▶ _Available data_:
-=-=-

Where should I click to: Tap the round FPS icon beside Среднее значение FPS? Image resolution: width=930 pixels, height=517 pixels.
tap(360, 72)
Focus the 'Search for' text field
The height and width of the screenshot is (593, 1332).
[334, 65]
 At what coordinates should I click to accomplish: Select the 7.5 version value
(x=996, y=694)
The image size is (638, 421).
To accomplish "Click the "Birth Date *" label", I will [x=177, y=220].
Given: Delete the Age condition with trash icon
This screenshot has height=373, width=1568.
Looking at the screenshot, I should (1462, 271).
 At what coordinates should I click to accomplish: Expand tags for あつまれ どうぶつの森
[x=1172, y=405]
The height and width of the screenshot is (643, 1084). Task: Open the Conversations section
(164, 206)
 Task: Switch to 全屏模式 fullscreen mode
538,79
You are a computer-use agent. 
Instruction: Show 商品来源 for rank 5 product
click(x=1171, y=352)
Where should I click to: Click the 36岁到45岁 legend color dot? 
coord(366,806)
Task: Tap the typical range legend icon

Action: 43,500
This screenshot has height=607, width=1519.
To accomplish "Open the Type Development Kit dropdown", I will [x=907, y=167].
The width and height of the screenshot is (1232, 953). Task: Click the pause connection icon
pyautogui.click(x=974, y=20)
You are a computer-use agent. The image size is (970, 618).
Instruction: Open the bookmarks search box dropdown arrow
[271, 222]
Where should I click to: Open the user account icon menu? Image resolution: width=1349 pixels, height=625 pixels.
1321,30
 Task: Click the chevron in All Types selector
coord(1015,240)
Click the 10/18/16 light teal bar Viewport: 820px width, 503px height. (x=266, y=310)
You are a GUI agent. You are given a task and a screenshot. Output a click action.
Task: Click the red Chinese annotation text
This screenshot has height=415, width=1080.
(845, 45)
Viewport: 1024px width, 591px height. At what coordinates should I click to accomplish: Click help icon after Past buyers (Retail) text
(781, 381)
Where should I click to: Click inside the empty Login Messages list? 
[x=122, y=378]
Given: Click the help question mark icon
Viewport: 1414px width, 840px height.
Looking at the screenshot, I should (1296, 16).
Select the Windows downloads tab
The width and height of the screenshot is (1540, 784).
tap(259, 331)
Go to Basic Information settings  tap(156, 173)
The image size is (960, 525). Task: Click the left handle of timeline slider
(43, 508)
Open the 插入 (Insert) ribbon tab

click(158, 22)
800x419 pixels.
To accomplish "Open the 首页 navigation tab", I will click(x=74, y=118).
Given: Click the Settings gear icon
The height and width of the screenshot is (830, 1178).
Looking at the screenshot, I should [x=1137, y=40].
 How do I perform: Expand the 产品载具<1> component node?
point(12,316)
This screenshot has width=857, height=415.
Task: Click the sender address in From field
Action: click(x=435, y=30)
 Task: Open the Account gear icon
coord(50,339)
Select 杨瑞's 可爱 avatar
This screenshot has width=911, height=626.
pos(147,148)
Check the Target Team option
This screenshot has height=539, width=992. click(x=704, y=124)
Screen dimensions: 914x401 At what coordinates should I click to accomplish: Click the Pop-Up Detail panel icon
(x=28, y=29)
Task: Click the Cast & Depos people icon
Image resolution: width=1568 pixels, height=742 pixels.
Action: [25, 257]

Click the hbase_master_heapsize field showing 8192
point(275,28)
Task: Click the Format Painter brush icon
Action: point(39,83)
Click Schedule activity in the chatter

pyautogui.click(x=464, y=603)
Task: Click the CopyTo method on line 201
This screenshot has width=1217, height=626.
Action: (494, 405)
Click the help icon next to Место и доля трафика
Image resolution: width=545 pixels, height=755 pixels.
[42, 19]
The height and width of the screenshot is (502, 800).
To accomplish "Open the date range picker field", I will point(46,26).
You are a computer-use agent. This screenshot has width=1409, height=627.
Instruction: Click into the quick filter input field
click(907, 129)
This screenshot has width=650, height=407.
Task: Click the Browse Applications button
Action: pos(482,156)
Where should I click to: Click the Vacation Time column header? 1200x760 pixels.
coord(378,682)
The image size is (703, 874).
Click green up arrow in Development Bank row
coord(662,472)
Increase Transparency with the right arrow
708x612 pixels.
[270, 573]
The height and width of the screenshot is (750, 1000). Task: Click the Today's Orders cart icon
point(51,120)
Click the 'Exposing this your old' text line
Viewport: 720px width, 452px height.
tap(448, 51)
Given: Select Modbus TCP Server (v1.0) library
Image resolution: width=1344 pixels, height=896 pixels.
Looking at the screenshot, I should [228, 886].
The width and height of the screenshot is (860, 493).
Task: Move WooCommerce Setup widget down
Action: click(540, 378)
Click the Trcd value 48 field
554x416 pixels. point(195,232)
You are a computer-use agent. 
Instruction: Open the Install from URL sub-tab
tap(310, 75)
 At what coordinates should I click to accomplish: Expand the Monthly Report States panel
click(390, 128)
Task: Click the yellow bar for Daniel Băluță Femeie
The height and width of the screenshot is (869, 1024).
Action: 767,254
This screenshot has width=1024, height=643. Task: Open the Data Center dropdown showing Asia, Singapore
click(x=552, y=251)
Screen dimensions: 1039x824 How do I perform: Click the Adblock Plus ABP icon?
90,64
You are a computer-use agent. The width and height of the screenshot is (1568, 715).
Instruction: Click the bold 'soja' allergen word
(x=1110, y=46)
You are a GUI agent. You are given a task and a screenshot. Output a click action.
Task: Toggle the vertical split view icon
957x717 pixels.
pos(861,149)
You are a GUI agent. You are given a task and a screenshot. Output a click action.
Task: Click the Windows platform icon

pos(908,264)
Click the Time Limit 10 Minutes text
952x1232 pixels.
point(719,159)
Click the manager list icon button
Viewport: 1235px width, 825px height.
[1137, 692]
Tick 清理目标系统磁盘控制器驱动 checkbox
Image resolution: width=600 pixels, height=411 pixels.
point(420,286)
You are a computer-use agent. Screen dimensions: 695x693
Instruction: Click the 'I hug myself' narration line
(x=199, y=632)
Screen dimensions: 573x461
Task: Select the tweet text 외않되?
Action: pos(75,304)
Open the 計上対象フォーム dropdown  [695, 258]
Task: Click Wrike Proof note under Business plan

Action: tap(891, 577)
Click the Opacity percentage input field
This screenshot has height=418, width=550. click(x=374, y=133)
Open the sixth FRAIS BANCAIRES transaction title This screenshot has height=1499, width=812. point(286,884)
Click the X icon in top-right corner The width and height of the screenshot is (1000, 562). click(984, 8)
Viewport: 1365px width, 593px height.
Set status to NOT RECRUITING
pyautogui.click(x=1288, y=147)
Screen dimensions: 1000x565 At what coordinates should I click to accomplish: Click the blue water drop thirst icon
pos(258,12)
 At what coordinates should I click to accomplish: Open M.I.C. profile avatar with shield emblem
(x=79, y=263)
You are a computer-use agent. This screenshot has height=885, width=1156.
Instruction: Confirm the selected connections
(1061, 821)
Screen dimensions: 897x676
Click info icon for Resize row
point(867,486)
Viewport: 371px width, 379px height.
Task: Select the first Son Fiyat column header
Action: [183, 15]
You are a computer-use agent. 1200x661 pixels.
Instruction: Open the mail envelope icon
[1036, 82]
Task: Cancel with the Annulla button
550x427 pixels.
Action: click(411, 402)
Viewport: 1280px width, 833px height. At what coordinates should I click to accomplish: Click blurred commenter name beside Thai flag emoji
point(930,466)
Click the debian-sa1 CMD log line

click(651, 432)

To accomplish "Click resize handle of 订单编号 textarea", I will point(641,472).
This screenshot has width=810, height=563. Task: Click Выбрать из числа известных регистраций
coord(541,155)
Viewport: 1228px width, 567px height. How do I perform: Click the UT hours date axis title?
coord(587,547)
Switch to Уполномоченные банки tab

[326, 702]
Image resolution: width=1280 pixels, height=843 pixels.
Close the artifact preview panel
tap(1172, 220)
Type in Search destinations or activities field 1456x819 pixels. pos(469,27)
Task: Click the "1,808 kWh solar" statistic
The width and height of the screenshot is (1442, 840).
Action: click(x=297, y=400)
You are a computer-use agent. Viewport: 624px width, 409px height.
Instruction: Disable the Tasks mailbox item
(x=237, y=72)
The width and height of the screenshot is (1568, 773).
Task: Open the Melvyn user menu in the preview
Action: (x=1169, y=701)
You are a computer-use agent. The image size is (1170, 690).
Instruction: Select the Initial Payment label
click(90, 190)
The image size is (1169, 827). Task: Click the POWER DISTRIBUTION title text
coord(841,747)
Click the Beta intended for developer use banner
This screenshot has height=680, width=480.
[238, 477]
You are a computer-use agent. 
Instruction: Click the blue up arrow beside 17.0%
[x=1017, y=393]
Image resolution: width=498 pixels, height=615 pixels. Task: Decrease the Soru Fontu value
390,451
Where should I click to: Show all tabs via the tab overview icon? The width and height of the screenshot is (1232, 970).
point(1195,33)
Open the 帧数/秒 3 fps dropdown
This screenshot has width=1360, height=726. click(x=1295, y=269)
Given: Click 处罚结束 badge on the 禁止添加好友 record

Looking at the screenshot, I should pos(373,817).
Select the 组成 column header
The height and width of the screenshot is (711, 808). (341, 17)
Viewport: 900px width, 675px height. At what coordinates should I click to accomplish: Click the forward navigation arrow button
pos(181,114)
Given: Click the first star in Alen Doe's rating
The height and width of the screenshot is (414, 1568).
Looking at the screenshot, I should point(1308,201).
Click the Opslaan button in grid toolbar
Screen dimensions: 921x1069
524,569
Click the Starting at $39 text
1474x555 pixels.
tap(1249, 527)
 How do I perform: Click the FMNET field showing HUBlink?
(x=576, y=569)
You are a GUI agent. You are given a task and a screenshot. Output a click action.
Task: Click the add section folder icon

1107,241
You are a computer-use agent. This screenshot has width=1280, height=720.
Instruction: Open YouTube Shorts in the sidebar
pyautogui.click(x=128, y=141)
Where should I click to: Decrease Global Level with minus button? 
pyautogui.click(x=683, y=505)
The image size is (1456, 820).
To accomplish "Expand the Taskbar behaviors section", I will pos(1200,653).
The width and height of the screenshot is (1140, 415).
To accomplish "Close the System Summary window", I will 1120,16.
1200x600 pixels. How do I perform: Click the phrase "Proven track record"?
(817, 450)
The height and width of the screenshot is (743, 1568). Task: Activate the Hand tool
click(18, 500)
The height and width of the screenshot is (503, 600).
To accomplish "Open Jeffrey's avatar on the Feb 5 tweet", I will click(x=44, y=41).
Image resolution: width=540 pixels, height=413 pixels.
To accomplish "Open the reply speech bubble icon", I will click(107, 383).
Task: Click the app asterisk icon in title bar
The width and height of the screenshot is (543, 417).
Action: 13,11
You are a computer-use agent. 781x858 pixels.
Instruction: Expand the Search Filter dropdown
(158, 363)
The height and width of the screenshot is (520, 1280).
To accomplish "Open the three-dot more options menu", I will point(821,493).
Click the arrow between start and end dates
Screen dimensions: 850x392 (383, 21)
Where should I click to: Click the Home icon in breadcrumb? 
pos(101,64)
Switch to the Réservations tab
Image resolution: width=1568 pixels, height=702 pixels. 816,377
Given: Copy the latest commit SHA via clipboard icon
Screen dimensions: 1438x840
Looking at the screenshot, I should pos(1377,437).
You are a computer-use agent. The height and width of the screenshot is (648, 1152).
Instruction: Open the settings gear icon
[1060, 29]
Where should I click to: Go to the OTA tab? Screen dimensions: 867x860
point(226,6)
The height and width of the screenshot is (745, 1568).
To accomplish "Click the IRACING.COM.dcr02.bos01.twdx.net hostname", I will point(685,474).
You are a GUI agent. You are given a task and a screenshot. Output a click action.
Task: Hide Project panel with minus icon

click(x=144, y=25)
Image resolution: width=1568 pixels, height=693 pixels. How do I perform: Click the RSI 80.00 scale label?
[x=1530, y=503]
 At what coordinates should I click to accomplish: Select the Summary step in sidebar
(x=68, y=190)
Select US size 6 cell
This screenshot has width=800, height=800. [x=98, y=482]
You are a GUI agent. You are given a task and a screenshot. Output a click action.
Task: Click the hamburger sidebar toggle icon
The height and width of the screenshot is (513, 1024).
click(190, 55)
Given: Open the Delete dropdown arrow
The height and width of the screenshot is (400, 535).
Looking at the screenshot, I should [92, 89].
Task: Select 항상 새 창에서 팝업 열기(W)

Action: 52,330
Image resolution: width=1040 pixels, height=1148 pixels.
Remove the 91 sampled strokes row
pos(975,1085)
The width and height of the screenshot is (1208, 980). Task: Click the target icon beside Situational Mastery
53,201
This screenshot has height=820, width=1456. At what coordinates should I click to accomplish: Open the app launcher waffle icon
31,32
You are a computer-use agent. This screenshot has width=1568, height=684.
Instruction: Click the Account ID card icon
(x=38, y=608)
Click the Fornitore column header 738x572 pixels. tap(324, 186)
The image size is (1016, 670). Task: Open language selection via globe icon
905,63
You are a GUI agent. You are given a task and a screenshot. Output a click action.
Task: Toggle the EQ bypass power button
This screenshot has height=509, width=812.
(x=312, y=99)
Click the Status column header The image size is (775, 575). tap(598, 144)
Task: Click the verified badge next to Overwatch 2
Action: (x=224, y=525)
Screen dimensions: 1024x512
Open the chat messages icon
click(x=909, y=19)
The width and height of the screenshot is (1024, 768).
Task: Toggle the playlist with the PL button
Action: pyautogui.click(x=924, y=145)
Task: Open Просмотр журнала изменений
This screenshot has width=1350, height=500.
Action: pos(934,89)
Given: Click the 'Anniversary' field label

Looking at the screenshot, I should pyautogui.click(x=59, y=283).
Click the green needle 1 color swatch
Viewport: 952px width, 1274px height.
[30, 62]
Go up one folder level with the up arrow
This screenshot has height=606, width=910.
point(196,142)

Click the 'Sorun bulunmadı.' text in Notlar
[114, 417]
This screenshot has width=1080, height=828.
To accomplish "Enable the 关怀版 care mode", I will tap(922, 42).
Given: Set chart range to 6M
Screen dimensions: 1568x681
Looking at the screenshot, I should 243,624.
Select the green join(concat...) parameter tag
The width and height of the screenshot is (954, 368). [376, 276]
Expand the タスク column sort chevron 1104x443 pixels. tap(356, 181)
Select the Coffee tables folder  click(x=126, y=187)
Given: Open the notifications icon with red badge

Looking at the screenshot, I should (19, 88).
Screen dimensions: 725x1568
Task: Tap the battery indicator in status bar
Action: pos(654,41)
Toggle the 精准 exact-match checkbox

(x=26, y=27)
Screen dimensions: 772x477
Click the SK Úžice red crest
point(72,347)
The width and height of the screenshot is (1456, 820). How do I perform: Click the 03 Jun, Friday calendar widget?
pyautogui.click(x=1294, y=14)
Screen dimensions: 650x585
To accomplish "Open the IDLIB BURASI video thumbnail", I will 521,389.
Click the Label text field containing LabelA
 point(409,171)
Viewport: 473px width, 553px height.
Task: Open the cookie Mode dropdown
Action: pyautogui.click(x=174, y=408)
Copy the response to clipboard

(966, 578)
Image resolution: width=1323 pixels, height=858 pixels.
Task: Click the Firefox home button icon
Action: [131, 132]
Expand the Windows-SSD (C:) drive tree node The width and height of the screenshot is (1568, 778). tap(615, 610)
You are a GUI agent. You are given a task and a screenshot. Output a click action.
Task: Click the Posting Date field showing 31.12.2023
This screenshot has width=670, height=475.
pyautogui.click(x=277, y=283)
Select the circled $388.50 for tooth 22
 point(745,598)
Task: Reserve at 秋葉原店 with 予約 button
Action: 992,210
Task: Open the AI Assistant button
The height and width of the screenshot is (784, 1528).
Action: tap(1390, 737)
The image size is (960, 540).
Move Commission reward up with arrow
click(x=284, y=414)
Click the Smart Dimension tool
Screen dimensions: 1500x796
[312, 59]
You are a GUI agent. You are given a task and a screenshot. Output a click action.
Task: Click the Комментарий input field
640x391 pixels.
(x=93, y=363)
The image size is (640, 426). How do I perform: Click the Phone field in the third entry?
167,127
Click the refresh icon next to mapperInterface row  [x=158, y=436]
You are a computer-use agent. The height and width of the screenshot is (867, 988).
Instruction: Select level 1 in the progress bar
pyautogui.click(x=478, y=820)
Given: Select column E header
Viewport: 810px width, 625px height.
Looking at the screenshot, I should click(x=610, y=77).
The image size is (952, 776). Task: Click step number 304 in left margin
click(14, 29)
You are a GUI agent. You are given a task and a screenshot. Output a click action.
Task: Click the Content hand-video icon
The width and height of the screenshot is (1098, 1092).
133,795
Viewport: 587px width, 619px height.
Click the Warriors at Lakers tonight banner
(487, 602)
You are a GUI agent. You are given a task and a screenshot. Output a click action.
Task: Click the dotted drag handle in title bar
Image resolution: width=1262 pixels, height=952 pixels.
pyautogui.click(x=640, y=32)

-=-=-

▶ _Problem to work on_:
Your response should hold only an exact copy of the lines above, from the one containing "Click the Warriors at Lakers tonight banner" through the end of the entries.

▶ _Exercise solution_:
Click the Warriors at Lakers tonight banner
(487, 602)
You are a GUI agent. You are given a task and a screenshot. Output a click action.
Task: Click the dotted drag handle in title bar
Image resolution: width=1262 pixels, height=952 pixels.
pyautogui.click(x=640, y=32)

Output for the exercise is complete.